Significance of BclI and HindIII polymorphism detection in genetic diagnosis of familial hemophilia A.
- Author:
Xiu-Qiang QIAO
1
;
Yan-Ping LI
;
Lei ZENG
;
Yan CHEN
;
Xia HAN
Author Information
1. Department of Laboratorial Examination, Lanzhou University First Affiliated Hospital, Lanzhou 730000, Gansu Province, China.
- Publication Type:Journal Article
- MeSH:
DNA Mutational Analysis;
Factor VIII;
genetics;
Female;
Hemophilia A;
diagnosis;
genetics;
Humans;
Introns;
Male;
Pedigree;
Polymerase Chain Reaction;
methods;
Polymorphism, Genetic
- From:
Journal of Experimental Hematology
2011;19(1):189-192
- CountryChina
- Language:Chinese
-
Abstract:
This study was aimed to investigate the suitability of FVIII gene BclI (intron 18)and HindIII (intron 19) site polymorphism for genetic diagnosis of patients with hemophilia A (HA) and their families, and for detection of carriers.

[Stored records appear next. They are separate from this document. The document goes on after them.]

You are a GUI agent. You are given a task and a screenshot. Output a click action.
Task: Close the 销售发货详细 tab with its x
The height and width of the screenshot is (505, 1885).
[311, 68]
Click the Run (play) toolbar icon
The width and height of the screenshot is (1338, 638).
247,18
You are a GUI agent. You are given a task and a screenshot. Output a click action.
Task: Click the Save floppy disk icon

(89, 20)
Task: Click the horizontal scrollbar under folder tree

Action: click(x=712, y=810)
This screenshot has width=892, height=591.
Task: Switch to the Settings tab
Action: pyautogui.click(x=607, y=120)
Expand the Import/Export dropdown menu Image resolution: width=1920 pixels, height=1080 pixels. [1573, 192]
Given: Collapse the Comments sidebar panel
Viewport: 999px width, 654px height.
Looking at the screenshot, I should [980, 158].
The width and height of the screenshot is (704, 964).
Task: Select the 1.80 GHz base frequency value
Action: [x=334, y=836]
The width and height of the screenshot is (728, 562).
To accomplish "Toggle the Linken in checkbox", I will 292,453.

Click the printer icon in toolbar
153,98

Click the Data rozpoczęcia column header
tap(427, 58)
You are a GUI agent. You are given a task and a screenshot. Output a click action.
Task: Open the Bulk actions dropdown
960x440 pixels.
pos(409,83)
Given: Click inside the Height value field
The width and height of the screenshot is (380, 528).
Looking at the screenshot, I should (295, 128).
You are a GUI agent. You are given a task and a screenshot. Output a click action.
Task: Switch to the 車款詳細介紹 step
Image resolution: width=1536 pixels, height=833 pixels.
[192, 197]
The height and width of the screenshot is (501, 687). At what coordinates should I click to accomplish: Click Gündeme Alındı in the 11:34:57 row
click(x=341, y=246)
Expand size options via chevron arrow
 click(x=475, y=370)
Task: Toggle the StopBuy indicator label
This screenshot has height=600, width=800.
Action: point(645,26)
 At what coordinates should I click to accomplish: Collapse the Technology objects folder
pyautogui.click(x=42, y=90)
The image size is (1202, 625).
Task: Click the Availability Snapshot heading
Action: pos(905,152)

The FVIII gene bclI (intron 18) and HindIII (intron 19) site polymorphism on the X chromosome of 8 patients with HA and 45 families members were detected by polymerase chain reaction-restriction fragment length polymorphism (PCR-RFLP), the pedigree of patients was drawn by means of PediDraw software online provided by China Genetic Counseling Network. The results indicated that combination detection of BclI and HindIII sites could provide the diagnosis information for 5 out of 8 HA families with diagnostic ratio of 62.57%, especially 2 HA families were accompanied by mutation of 2 sites. Besides, the definite diagnosis for 6 out of 11 suspicious carriers in 8 families could be made with diagnostic ratio of 54.5%. It is concluded that the combination detection of BclI and HindIII sites for analysis of HA patient family can elevate the diagnostic rate of HA patients and carriers.